Mel Sugar : Je ne suis pas très danse. Pour l’instant, je ne fais que chanter sur scène. Bien sur, je ne reste pas statique, je me déplace peut-être même un peu trop des fois (rires) ! Mais je compte prendre des cours de danse. C’est important de divertir son public. Niveau look, je n’ai pas de style vestimentaire en particulier. J’aime la mode, comme la plupart des filles. Je peux  être aussi bien fashion que street wear. En fait, tout dépend du lieu où je me produis. Mais une chose est sure, en baskets ou en talons, je ne suis jamais négligée.
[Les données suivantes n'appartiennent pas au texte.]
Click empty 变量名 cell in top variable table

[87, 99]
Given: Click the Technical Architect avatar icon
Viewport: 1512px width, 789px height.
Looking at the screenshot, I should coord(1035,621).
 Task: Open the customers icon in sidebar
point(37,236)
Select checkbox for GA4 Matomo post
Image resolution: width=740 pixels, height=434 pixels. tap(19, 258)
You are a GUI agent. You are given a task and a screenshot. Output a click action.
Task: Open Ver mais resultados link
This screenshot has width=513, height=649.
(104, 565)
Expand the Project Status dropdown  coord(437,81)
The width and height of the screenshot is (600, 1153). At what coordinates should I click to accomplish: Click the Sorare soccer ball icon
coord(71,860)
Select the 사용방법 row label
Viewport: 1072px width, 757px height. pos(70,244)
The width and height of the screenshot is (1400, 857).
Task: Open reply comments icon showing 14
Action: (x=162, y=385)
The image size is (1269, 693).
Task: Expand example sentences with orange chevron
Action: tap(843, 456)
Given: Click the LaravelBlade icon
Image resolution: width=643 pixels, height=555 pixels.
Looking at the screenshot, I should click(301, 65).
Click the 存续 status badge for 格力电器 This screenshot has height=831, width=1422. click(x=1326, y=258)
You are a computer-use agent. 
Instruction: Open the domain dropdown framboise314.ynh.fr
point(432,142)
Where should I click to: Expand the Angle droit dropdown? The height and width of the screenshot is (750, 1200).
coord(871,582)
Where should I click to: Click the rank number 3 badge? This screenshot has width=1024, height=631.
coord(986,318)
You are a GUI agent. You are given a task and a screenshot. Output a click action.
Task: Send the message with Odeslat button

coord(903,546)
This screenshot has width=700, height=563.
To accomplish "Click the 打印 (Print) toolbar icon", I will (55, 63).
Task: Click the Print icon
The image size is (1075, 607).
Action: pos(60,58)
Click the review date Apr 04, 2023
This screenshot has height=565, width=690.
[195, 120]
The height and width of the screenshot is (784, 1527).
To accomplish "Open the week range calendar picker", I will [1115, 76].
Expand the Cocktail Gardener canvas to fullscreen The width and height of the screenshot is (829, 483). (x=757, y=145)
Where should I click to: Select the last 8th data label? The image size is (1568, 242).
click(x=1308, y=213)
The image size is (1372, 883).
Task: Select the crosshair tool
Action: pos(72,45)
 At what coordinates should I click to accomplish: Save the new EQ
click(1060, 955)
J’aime être propre et soignée.

 

 

OMJA : Quels sont tes projets ?

Mel Sugar : C’est un peu compliqué de gérer les études, le travail et la musique. Mais je prévois de sortir une mixtape début 2014 et pourquoi pas signer en maison de disques. Donc après les vacances, je vais passer tout mon temps libre en studio et à écrire. En tout cas dans 10 ans, si j’ai un parcours musical avec plusieurs concerts, une tournée et deux albums, j’estimerai avoir réalisé mes rêves. Après, je suis lucide : se focaliser uniquement sur la musique à 19 ans c’est dangereux. Donc je fais en sorte d’avoir un diplôme pour pouvoir travailler. Mon plan B, c’est de devenir directrice d’un office de tourisme à l’étranger. D’ailleurs, quand on y regarde, ça se rapproche de la musique car on voyage, on parle des langues étrangères, on rencontre de nouvelles personnes, d’autres cultures. Je ne serais pas dépaysée.

 

 

OMJA : As-tu un conseil à donner aux jeunes qui souhaitent se lancer dans la musique ou tout simplement vivre de leur passion ?

Mel Sugar : Il faut apprendre à prendre en compte les critiques, à prendre sur toi et gérer la pression. C’est ce que la musique m’a appris et j’ai mûri grâce à tout ça. Si j’ai un conseil à donner, c’est de ne rien lâcher. Il y aura toujours des gens pour te rabaisser mais il ne faut pas les écouter. Si tu as la volonté et si tu sais ce que tu veux faire, fais-le ! Ne réfléchis pas à ce que les gens peuvent dire et suis tes rêves. J’ai d’ailleurs écrit une chanson qui parle de tout ça.